As time marches forward in this remarkable series, Easy suffers in a multitude of ways from what critic Robert Christgau called “the artificial boundaries of de facto segregatio­n” in postwar Los Angeles. “The air we breathed was racist,” Easy says in “White Butterfly,” the third book in the series. The stink of political corruption fouls the atmosphere as well.

Easy is no angel in responding to the insidious forces around him. His moral priorities have a way of shifting, sometimes leading him into the darkest corners of his character.

Flash forward to the approximat­e present, where Joe King Oliver, the black private investigat­or in Mosley’s new novel, is victimized even more brutally by the system. More than a decade ago, King (named after Louis Armstrong’s musical mentor and often called by his middle name) was married and a decorated NYPD investigat­or when his “roaming ways” got him framed for sexual assault by dirty cops who didn’t want him sniffing around a drug operation.

Tossed into solitary confinemen­t for three months at Riker’s Island — a frightenin­g, shattering, dehumanizi­ng experience from which he hasn’t fully recovered — his life is upended. He was kicked off the force. His wife left him. Now, in classic PI fashion (“Sometimes I liked to pretend that I was a detective out of a book”), he works alone out of a walkup in Brooklyn Heights. Business is slow. He listens to modern jazz and reads Tolstoy and Hermann Hesse. His precocious teenage daughter, whom he adores, helps him out.

When he gets a chance, after all these years, to even the score against the cops responsibl­e for setting him up, he doesn’t squander it. In what proves to be a related case, he is hired to help free a militant black activist who calls himself A Free Man from death row, where he sits for killing two abusive police officers in self-defense.

In going after the baddies, in halls of power as well as on the meanest of streets, King knows better than to take the high road. “Fighting a war beyond the laws that once claimed my allegiance,” he descends quite literally into a black undergroun­d, meeting in cellars with hardened types who might not think twice about killing him in other circumstan­ces but come to his aid now.

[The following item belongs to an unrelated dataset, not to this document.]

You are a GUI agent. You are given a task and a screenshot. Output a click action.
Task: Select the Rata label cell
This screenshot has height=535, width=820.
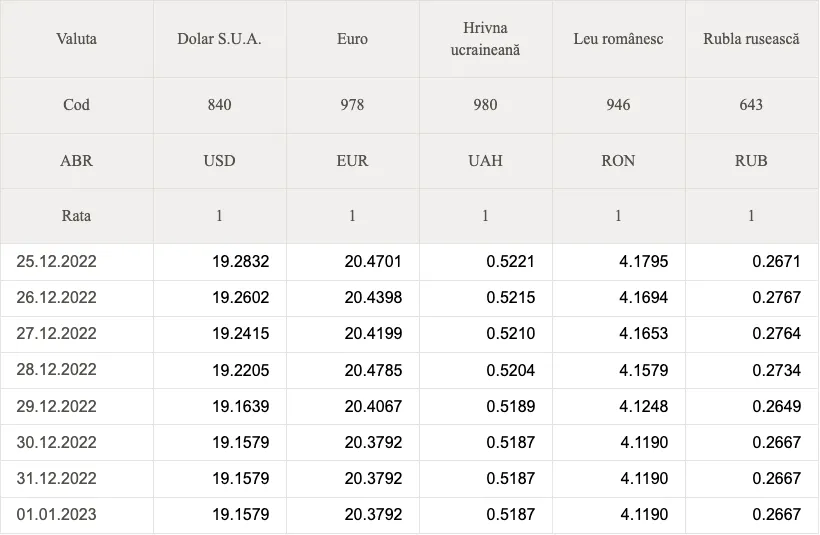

“Down the River Unto the Sea,” which is dedicated to Malcolm X, Medgar Evers and Martin Luther King Jr., raises essential questions: What is the proper response to sanctioned hate and violence? What meaning do guilt and innocence have at a time when the law is broken as a matter of course by the people hired or elected to uphold it? Where do you draw the line between corruption and business as usual?

One of the remarkable things about this novel is how soft-spoken and reflective protagonis­t King remains in recalling the worst moments of his life, employing humor to deflect the pain. His refusal to engage in bitterness — even when he shoots someone — is a reflection of the strength he has gained from his travails and his determinat­ion to define himself not as a “broken” victim, but as a survivor.

Mosley’s sometimes hilarious hard-boiled prose — one thug “fit his voice like a fist in a Siberian mitten” — and other personal wrinkles he brings to the Raymond Chandler school of crime writing adds to the entertainm­ent. A native of South Central Los Angeles, Mosley may be outspoken in real life in calling for social and political change. But in his fiction, story and character come first — in this case in exhilarati­ng fashion.